▸ Records for this task

Start of Block

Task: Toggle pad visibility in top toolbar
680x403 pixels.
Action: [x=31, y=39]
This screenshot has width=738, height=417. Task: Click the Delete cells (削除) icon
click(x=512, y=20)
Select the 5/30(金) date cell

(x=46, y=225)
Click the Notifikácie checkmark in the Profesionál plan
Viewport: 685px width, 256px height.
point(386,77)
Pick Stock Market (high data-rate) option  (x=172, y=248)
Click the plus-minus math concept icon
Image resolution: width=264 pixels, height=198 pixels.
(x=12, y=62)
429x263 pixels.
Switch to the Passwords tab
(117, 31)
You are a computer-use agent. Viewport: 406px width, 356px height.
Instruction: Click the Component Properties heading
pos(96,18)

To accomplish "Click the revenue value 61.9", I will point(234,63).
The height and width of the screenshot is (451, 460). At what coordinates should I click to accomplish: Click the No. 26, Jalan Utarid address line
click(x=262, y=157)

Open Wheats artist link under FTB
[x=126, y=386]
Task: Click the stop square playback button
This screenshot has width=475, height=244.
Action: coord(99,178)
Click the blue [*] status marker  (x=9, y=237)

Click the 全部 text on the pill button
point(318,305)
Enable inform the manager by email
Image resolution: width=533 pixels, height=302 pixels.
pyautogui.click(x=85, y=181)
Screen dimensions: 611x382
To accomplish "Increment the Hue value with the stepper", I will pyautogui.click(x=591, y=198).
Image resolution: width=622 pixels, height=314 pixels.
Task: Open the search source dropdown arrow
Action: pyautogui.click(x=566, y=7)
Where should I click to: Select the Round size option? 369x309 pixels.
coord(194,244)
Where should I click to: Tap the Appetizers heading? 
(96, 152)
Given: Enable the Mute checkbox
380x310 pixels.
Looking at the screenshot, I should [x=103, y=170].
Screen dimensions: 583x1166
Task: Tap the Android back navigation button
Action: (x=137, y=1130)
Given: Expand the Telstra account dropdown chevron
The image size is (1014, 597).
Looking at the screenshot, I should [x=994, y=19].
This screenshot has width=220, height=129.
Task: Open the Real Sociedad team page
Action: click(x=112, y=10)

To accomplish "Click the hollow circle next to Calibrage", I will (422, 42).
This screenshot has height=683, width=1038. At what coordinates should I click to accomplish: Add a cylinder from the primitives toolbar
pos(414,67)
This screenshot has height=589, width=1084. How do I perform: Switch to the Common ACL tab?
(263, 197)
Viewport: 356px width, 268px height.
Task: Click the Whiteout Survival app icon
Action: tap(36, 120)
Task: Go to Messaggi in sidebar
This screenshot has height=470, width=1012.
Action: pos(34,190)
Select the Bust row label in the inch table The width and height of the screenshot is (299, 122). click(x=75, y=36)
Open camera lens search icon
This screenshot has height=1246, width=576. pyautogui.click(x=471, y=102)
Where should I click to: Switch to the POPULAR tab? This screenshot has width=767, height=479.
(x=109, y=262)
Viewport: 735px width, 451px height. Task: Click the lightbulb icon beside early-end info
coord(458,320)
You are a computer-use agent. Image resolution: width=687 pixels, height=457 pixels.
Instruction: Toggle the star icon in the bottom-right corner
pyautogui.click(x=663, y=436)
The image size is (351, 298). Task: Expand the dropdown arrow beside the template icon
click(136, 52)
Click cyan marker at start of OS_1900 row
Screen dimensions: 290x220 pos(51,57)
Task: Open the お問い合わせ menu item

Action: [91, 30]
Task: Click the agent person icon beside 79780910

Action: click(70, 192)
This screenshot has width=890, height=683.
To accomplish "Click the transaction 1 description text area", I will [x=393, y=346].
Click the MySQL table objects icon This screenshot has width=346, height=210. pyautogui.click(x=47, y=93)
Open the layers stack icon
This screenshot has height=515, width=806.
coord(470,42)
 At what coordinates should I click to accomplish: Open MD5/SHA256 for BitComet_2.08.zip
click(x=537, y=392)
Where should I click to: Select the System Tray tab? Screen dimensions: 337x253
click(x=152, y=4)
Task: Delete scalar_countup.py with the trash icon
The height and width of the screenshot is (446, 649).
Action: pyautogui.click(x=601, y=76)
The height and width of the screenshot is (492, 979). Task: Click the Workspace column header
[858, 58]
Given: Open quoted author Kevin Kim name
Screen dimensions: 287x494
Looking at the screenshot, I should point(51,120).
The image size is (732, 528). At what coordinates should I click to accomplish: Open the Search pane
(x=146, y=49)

End of Block

▸ Work instructions
Show each line in the listing above that has "Given".

▸ Result of this exercise
Given: Enable the Mute checkbox
Given: Expand the Telstra account dropdown chevron
Given: Open quoted author Kevin Kim name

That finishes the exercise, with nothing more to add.